Toda esta rabia, tengo para mí que por ser mujer, se me disolvió al punto en lágrimas, lágrimas que, por fortuna, las tinieblas ocultaron y que ni Rodrigo ni el mentecato del capataz pudieron advertir y, tengo también para mí que, en aquel preciso momento, fue cuando empecé a forjar, muy fríamente, la idea de una debida, justa y entera venganza.
—¿Qué hacemos con éste? —me preguntó mi compadre.
—Dejémosle ir.
—¡Gracias, gracias, señor!
—¿Así, sin más? Mañana mismo mandará aviso a su amo.
—¡No diré nada! ¿Qué voy a decir, señores, que no me inculpe también a mí?
—No hablará, hermano —repuse, muy serena, limpiándome las lágrimas como si me secara el sudor—. Le va la vida en ello.
—¡Me morderé tres veces la lengua antes que decir una palabra! ¡Lo juro, señores!
—Quedaremos a merced de este borracho, hermano. Piénsalo.
—Ni siquiera ha oído nuestros nombres —le recordé, y era cosa muy cierta, pues no los habíamos mentado ni una sola vez delante de él. El problema sería que recordara haber jugado a los naipes con Rodrigo—. ¿Qué has hecho esta noche, antes de estar aquí con nosotros? —le pregunté.
—Pues... no sé —dudó, de suerte que parecía sincero—. Cené en casa, eso se me alcanza, y estuve en la taberna antes de ir al tablaje, pues con esa intención salí por haber cobrado ayer mi soldada, mas no sé si fui. Tendré que contar los maravedíes de mi faltriquera.

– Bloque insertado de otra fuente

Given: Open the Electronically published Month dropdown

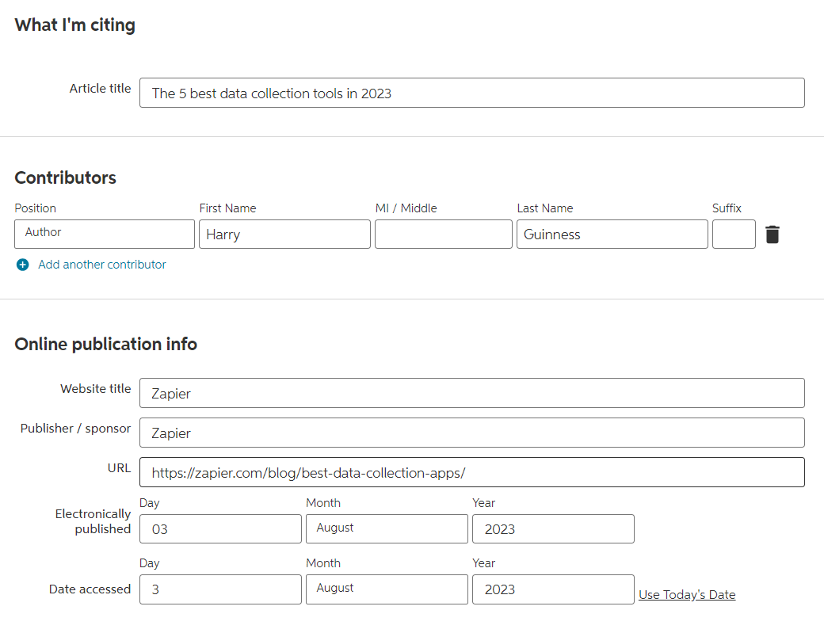Looking at the screenshot, I should 387,529.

No nos guardaba en la memoria. Mejor para él.
—Hermano —le dije a Rodrigo—, dale tantos palos, golpes, patadas, azotes y mojicones como te venga en gana, hasta dejarlo por muerto, de cuenta que no olvide nunca esta noche ni esta conversación. Y que sepa así, por tus manos y tu fuerza, que si habla, si dice alguna vez algo de lo acaecido, vendremos a buscarle, nosotros o nuestros compadres, y que, aunque se esconda más que una lagartija, le hallaremos y le cerraremos la boca para siempre.
—¡No voy a decir nada! —sollozó el cobarde—. ¿Qué ganaría yo sino pérdidas y perjuicios? ¡Mi amo me desollaría vivo si supiera que sé las cosas que os he contado! Él está cierto de que soy necio y sandio. ¡Dejadme marchar!
Rodrigo me miraba un tanto sorprendido, no sé si porque le había dado una orden de tal guisa o porque dudaba de que fuera valedera, pero mi resoluto silencio le convenció. Con gesto cansado, se levantó y, sacudiéndose la arena de las hábiles manos, le dio tan atroz vapulamiento que, al terminar, el otro, de cierto, parecía muerto y él tenía las ropas bañadas en sudor y en sangre que no era suya.